Material
------------------------------------------------------------
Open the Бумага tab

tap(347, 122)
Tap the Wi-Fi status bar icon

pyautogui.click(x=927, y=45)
------------------------------------------------------------
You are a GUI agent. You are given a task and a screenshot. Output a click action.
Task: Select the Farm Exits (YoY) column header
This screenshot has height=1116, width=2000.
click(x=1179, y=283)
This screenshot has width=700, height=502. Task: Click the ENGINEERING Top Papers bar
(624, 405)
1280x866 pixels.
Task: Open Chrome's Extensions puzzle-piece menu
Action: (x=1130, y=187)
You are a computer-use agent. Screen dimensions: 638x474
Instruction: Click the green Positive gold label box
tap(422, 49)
------------------------------------------------------------
Required work
Rescale the data from the line containing "You are a computer-use" through the line containing "tap(422, 49)", both included, and give only those lines again, requests as well. Multiply every coordinate in the answers by 1.85 and round to whole numbers, with halves rounded up, leaving all numbers in the requests unchanged.

Full response
You are a computer-use agent. Screen dimensions: 638x474
Instruction: Click the green Positive gold label box
tap(781, 91)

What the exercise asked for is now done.